[Work to be completed] Scanning the listing below, tally every line where the string "agent" shows up, then state the count alone.

=== Entries shown ===

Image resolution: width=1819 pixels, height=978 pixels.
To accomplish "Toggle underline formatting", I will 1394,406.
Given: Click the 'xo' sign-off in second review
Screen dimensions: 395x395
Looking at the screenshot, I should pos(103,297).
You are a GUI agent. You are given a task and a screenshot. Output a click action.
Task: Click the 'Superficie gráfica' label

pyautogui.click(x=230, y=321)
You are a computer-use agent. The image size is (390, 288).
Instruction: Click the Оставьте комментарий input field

===
=== Entries shown ===

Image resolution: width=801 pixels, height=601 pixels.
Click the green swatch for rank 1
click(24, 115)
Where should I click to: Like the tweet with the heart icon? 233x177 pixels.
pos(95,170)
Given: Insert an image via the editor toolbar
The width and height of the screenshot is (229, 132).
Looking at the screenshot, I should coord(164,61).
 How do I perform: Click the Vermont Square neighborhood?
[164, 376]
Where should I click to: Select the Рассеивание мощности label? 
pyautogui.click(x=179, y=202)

===

[Result for this exercise] 2